## Work task
Return each entry below without any alteration.

## Records drawn from a dataset
######
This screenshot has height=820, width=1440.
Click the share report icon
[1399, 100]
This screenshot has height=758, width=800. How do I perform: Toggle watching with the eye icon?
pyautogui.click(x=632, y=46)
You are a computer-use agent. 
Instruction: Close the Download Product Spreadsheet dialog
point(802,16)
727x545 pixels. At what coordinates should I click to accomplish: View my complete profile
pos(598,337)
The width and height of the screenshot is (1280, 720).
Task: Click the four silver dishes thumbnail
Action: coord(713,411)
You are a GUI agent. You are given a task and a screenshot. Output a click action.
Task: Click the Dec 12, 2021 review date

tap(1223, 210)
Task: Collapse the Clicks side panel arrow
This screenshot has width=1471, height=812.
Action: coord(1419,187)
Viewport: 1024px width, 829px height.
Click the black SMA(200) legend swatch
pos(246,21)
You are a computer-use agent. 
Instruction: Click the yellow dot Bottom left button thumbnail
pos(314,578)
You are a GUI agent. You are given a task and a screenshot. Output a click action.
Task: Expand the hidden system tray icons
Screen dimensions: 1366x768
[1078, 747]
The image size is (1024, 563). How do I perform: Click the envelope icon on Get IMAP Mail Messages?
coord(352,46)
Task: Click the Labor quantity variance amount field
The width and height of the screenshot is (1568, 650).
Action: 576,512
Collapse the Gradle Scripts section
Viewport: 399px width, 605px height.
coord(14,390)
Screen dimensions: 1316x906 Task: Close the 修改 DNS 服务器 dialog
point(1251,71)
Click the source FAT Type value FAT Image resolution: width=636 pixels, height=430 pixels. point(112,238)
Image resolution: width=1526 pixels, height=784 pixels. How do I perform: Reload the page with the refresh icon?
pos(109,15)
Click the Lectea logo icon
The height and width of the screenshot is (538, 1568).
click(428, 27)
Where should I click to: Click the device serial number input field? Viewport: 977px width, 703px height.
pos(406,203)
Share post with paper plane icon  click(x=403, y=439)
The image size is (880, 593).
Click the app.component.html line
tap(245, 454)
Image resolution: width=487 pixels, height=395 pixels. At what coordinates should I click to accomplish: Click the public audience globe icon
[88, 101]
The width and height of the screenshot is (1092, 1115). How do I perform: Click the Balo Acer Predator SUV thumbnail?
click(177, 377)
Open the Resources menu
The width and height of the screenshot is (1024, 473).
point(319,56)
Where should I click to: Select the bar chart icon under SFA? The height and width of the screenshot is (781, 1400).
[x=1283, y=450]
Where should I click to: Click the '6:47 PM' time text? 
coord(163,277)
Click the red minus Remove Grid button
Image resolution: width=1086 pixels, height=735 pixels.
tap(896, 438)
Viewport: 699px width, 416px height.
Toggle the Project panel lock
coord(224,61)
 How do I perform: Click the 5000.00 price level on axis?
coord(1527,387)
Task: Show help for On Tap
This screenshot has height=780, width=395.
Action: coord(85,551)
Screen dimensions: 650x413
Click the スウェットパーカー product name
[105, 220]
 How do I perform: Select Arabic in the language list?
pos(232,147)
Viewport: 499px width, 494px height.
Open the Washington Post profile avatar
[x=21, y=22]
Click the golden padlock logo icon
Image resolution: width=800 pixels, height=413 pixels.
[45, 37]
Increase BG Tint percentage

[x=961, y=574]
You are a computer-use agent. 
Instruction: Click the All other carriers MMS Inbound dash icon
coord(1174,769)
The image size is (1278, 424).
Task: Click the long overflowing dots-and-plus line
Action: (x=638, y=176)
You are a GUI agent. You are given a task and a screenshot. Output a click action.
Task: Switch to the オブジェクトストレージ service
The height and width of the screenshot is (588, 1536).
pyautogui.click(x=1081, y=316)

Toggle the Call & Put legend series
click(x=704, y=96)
######
## Response for this exercise
This screenshot has height=820, width=1440.
Click the share report icon
[1399, 100]
This screenshot has height=758, width=800. How do I perform: Toggle watching with the eye icon?
pyautogui.click(x=632, y=46)
You are a computer-use agent. 
Instruction: Close the Download Product Spreadsheet dialog
point(802,16)
727x545 pixels. At what coordinates should I click to accomplish: View my complete profile
pos(598,337)
The width and height of the screenshot is (1280, 720).
Task: Click the four silver dishes thumbnail
Action: coord(713,411)
You are a GUI agent. You are given a task and a screenshot. Output a click action.
Task: Click the Dec 12, 2021 review date

tap(1223, 210)
Task: Collapse the Clicks side panel arrow
This screenshot has width=1471, height=812.
Action: coord(1419,187)
Viewport: 1024px width, 829px height.
Click the black SMA(200) legend swatch
pos(246,21)
You are a computer-use agent. 
Instruction: Click the yellow dot Bottom left button thumbnail
pos(314,578)
You are a GUI agent. You are given a task and a screenshot. Output a click action.
Task: Expand the hidden system tray icons
Screen dimensions: 1366x768
[1078, 747]
The image size is (1024, 563). How do I perform: Click the envelope icon on Get IMAP Mail Messages?
coord(352,46)
Task: Click the Labor quantity variance amount field
The width and height of the screenshot is (1568, 650).
Action: 576,512
Collapse the Gradle Scripts section
Viewport: 399px width, 605px height.
coord(14,390)
Screen dimensions: 1316x906 Task: Close the 修改 DNS 服务器 dialog
point(1251,71)
Click the source FAT Type value FAT Image resolution: width=636 pixels, height=430 pixels. point(112,238)
Image resolution: width=1526 pixels, height=784 pixels. How do I perform: Reload the page with the refresh icon?
pos(109,15)
Click the Lectea logo icon
The height and width of the screenshot is (538, 1568).
click(428, 27)
Where should I click to: Click the device serial number input field? Viewport: 977px width, 703px height.
pos(406,203)
Share post with paper plane icon  click(x=403, y=439)
The image size is (880, 593).
Click the app.component.html line
tap(245, 454)
Image resolution: width=487 pixels, height=395 pixels. At what coordinates should I click to accomplish: Click the public audience globe icon
[88, 101]
The width and height of the screenshot is (1092, 1115). How do I perform: Click the Balo Acer Predator SUV thumbnail?
click(177, 377)
Open the Resources menu
The width and height of the screenshot is (1024, 473).
point(319,56)
Where should I click to: Select the bar chart icon under SFA? The height and width of the screenshot is (781, 1400).
[x=1283, y=450]
Where should I click to: Click the '6:47 PM' time text? 
coord(163,277)
Click the red minus Remove Grid button
Image resolution: width=1086 pixels, height=735 pixels.
tap(896, 438)
Viewport: 699px width, 416px height.
Toggle the Project panel lock
coord(224,61)
 How do I perform: Click the 5000.00 price level on axis?
coord(1527,387)
Task: Show help for On Tap
This screenshot has height=780, width=395.
Action: coord(85,551)
Screen dimensions: 650x413
Click the スウェットパーカー product name
[105, 220]
 How do I perform: Select Arabic in the language list?
pos(232,147)
Viewport: 499px width, 494px height.
Open the Washington Post profile avatar
[x=21, y=22]
Click the golden padlock logo icon
Image resolution: width=800 pixels, height=413 pixels.
[45, 37]
Increase BG Tint percentage

[x=961, y=574]
You are a computer-use agent. 
Instruction: Click the All other carriers MMS Inbound dash icon
coord(1174,769)
The image size is (1278, 424).
Task: Click the long overflowing dots-and-plus line
Action: (x=638, y=176)
You are a GUI agent. You are given a task and a screenshot. Output a click action.
Task: Switch to the オブジェクトストレージ service
The height and width of the screenshot is (588, 1536).
pyautogui.click(x=1081, y=316)

Toggle the Call & Put legend series
click(x=704, y=96)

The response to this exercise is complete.